For TensorFlow backend, this function may not be strictly required as shape inference can be automatic. However, it’s provided for compatibility and explicit shape specification.

Model Architecture Functions

yolo_body()

Creates the YOLO v2 CNN body architecture.
yolo_body(inputs, num_anchors, num_classes)

Parameters

inputs
keras.Input
required
Input tensor for the model.
num_anchors
int
required
Number of anchor boxes per grid cell.
num_classes
int
required
Number of object classes to detect.

Returns

model
keras.Model
Keras Model with YOLO v2 architecture. Output shape is (batch, grid_h, grid_w, num_anchors * (num_classes + 5)).

Architecture Details

  1. Darknet-19 Base: Uses darknet_body() as feature extractor
  2. Conv20 Layers: Two additional 1024-filter 3x3 convolutions
  3. Passthrough Layer: Concatenates layer 43 output with conv20
  4. Space-to-depth: Reorganizes spatial data to depth dimension
  5. Final Convolution: Outputs predictions for anchors and classes
darknet = Model(inputs, darknet_body()(inputs))
conv20 = compose(
    DarknetConv2D_BN_Leaky(1024, (3, 3)),
    DarknetConv2D_BN_Leaky(1024, (3, 3)))(darknet.output)

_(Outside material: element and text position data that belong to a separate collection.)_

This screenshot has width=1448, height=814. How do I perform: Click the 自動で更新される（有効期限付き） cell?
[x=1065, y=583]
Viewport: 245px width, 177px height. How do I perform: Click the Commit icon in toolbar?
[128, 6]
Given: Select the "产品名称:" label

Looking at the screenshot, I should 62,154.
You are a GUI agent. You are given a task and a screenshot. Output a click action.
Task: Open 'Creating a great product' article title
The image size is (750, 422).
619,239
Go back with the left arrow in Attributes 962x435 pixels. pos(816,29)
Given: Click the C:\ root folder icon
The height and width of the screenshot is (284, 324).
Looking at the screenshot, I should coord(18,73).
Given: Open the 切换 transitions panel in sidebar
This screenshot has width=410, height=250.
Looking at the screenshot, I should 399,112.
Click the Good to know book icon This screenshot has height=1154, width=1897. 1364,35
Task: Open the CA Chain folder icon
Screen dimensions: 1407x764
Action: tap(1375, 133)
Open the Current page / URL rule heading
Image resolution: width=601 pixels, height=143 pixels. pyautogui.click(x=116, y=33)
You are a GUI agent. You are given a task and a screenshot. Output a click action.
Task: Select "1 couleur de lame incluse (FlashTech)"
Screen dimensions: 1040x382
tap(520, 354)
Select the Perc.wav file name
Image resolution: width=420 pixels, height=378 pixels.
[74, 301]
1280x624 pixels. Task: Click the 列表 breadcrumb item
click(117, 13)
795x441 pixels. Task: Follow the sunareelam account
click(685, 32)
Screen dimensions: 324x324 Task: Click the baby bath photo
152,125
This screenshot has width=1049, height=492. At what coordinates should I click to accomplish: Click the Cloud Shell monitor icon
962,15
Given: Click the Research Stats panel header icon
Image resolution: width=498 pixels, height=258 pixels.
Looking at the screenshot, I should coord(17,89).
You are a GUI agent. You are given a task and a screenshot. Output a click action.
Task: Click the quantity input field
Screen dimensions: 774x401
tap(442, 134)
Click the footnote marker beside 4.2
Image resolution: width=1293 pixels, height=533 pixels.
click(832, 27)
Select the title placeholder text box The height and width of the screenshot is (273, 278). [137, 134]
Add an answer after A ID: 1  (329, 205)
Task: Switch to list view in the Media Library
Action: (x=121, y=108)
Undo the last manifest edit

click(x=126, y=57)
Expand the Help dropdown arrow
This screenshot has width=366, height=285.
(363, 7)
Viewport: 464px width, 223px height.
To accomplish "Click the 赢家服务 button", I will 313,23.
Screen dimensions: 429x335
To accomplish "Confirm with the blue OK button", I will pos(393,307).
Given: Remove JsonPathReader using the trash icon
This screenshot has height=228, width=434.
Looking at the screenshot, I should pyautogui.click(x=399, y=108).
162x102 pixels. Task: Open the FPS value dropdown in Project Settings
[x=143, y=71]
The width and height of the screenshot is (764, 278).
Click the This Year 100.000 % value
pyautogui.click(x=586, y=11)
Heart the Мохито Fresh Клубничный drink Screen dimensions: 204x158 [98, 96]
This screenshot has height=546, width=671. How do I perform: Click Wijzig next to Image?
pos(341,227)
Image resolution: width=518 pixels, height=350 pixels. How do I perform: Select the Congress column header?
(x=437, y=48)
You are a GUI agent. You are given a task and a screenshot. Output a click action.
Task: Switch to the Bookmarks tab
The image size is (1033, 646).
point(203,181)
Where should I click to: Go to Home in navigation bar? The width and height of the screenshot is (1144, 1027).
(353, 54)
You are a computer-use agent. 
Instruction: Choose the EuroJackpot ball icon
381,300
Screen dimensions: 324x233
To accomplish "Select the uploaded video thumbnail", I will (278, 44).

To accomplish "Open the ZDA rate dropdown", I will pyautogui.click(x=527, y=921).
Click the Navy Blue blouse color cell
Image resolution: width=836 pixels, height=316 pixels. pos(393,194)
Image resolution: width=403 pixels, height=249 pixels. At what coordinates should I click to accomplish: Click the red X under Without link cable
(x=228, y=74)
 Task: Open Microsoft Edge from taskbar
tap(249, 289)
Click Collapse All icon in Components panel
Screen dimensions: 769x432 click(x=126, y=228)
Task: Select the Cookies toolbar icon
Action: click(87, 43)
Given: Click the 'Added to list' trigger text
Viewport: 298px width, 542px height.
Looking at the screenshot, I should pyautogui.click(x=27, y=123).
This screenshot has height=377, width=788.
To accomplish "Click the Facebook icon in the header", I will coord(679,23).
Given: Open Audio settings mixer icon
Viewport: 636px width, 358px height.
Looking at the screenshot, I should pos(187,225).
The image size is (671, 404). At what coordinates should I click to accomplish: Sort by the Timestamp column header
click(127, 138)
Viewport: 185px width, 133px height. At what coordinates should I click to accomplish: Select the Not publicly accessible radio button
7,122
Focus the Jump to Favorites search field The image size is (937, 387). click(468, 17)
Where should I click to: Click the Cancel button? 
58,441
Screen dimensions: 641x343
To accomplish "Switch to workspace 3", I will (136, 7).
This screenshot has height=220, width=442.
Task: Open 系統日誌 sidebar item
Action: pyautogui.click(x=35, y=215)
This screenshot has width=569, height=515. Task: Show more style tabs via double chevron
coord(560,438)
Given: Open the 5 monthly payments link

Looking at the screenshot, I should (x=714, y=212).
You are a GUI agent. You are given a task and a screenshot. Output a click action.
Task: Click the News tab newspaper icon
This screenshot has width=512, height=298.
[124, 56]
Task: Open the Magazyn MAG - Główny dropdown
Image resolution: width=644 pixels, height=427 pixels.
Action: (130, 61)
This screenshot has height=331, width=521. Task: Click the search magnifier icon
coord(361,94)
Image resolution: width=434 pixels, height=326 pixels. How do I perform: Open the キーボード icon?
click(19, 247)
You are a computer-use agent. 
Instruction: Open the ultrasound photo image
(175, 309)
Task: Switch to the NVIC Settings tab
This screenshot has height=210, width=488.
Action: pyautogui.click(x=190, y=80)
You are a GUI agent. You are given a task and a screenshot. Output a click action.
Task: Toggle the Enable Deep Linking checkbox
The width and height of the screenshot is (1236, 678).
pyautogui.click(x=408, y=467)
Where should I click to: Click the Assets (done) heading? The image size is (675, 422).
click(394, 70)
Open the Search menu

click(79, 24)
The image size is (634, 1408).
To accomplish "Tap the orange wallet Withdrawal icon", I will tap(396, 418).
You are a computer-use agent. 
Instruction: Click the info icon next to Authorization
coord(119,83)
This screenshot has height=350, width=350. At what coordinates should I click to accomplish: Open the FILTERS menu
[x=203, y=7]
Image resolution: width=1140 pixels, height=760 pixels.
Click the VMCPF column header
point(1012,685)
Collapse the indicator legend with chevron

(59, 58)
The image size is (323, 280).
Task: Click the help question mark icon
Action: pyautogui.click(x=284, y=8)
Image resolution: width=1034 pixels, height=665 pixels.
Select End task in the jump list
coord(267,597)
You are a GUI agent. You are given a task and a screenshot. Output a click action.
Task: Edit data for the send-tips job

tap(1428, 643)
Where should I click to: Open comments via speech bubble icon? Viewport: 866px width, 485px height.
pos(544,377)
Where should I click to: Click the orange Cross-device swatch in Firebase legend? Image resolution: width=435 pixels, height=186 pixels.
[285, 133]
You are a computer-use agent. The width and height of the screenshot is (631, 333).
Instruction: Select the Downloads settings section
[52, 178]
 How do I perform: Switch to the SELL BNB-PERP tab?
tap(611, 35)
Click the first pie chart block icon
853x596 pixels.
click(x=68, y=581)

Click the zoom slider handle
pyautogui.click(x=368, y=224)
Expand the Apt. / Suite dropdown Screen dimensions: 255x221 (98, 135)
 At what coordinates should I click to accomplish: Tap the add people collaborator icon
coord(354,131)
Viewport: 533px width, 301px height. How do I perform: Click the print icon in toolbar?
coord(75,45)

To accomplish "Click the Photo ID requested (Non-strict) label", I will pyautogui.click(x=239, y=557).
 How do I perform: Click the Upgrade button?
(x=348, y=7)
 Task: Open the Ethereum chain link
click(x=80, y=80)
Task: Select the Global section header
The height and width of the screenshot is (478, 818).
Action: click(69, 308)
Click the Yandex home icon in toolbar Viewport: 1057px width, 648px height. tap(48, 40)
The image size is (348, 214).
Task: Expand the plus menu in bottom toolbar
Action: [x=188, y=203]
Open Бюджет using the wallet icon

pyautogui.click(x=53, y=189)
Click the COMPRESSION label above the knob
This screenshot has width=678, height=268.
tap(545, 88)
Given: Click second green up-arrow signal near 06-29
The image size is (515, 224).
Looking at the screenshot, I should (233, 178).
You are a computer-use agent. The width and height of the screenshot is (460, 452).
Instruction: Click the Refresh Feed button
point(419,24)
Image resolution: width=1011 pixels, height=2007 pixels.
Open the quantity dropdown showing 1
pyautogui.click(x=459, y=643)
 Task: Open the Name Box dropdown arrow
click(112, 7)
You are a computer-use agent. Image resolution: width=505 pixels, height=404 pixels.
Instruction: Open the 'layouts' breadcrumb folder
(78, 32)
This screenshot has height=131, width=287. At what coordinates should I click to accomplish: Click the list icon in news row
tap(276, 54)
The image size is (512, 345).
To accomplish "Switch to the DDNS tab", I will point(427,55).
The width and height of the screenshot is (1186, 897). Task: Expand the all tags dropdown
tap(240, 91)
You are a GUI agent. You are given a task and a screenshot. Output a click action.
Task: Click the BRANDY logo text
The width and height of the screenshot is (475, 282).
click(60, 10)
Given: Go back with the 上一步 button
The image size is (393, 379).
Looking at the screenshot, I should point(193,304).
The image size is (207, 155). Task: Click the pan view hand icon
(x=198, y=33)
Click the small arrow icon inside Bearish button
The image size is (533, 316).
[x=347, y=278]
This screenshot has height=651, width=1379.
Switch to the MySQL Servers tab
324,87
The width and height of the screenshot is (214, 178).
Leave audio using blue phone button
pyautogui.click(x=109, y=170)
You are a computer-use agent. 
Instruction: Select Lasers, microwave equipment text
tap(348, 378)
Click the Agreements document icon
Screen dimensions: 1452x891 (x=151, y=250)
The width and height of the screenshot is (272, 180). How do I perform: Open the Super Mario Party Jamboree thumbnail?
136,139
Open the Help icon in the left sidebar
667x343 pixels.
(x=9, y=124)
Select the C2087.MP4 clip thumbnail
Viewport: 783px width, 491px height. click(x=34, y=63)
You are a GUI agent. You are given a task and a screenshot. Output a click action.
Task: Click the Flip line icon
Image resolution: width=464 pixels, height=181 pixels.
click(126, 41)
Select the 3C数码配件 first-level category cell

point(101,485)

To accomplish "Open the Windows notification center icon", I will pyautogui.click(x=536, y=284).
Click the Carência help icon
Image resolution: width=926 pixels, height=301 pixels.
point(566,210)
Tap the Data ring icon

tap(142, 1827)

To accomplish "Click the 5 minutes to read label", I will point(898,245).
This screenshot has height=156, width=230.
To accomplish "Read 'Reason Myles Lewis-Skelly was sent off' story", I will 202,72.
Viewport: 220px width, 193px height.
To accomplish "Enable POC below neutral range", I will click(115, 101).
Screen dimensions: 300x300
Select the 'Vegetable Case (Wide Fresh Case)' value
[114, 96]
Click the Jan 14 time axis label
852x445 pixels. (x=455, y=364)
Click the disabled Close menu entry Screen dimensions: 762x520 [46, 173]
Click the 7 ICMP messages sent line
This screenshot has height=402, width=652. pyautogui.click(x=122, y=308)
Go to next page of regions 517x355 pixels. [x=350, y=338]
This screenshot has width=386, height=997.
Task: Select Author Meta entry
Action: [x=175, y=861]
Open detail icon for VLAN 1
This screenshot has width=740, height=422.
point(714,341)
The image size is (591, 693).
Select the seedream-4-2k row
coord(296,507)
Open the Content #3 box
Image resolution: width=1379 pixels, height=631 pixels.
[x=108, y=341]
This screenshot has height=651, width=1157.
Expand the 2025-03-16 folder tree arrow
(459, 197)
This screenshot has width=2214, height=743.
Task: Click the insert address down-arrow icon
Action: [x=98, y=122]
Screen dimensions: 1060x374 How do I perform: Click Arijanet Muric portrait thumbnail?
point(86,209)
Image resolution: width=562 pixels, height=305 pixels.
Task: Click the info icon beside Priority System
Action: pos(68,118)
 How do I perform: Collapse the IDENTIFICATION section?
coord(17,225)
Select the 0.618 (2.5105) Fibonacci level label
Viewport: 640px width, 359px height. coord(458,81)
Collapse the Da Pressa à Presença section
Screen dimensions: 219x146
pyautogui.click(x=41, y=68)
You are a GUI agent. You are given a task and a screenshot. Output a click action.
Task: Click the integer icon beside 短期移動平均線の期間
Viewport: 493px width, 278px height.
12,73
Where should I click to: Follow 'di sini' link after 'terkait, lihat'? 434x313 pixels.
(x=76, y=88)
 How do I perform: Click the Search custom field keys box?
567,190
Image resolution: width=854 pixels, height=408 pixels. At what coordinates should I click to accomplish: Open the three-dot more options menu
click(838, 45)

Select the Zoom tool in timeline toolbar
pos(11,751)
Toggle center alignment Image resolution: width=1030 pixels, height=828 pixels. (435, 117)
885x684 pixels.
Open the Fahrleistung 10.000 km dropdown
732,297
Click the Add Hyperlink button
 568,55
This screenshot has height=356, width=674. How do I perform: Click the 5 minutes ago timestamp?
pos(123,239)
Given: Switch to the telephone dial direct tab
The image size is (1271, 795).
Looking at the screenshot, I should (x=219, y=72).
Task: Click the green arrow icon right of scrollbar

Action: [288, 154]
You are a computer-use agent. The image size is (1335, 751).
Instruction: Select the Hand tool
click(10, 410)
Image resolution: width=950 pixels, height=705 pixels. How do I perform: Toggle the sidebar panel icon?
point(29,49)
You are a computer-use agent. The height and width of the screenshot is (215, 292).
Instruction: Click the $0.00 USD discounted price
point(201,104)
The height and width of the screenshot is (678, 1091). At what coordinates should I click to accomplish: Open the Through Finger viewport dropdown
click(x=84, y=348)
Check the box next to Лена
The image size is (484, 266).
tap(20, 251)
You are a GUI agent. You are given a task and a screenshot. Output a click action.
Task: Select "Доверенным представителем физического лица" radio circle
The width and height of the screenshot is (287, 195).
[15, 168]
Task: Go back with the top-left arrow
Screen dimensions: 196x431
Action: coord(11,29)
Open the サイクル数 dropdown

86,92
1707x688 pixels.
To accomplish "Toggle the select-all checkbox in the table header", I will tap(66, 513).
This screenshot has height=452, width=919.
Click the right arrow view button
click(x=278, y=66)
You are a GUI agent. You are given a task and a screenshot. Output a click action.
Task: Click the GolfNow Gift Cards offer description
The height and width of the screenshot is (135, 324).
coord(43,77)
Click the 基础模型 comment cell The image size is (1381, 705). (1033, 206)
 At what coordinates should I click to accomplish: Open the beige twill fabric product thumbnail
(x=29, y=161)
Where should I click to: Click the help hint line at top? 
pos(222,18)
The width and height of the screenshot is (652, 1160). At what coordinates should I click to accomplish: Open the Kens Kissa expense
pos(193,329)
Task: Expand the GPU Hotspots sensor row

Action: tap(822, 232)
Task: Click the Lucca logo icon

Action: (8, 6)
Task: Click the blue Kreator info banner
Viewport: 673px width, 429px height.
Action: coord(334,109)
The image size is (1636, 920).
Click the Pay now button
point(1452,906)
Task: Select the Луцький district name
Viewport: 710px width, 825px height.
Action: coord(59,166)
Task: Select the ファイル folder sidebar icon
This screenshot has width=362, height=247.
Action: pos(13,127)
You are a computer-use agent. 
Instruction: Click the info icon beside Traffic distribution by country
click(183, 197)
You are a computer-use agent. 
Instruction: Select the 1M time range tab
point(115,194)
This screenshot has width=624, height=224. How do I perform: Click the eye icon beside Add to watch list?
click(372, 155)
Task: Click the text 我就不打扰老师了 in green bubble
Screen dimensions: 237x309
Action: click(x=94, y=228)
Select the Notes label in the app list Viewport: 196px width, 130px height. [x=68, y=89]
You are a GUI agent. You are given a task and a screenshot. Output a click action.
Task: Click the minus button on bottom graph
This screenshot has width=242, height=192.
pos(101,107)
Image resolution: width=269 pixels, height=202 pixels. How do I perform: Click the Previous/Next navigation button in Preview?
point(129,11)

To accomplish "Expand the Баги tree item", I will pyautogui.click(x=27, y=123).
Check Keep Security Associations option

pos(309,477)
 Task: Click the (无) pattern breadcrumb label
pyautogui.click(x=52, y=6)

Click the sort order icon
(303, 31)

conv13 = darknet.layers[43].output
conv21 = DarknetConv2D_BN_Leaky(64, (1, 1))(conv13)
conv21_reshaped = Lambda(
    space_to_depth_x2,
    output_shape=space_to_depth_x2_output_shape,
    name='space_to_depth')(conv21)

x = concatenate([conv21_reshaped, conv20])
x = DarknetConv2D_BN_Leaky(1024, (3, 3))(x)
x = DarknetConv2D(num_anchors * (num_classes + 5), (1, 1))(x)

yolo()

Generates a complete YOLO v2 localization model by combining the model body and head.
yolo(inputs, anchors, num_classes)

Parameters

inputs
keras.Input
required
Input tensor for the model.
anchors
array-like
required
Anchor box definitions. Shape: (num_anchors, 2) with width/height pairs.
num_classes
int
required
Number of object classes to detect.

Returns

outputs
tuple
Tuple of tensors (box_xy, box_wh, box_confidence, box_class_probs) representing processed predictions ready for evaluation.

Description

This is a convenience function that combines yolo_body() and yolo_head() to create a complete YOLO model in one step. It internally:
  1. Calls yolo_body() to create the CNN architecture
  2. Passes the model output through yolo_head() to get prediction tensors
  3. Returns the processed outputs
# Equivalent to:
num_anchors = len(anchors)
body = yolo_body(inputs, num_anchors, num_classes)
outputs = yolo_head(body.output, anchors, num_classes)
return outputs

Usage Example

from keras.layers import Input
from yad2k.models.keras_yolo import yolo
import numpy as np

# Define inputs and anchors
inputs = Input(shape=(416, 416, 3))
anchors = np.array([[1.08, 1.19], [3.42, 4.41], [6.63, 11.38], 
                    [9.42, 5.11], [16.62, 10.52]])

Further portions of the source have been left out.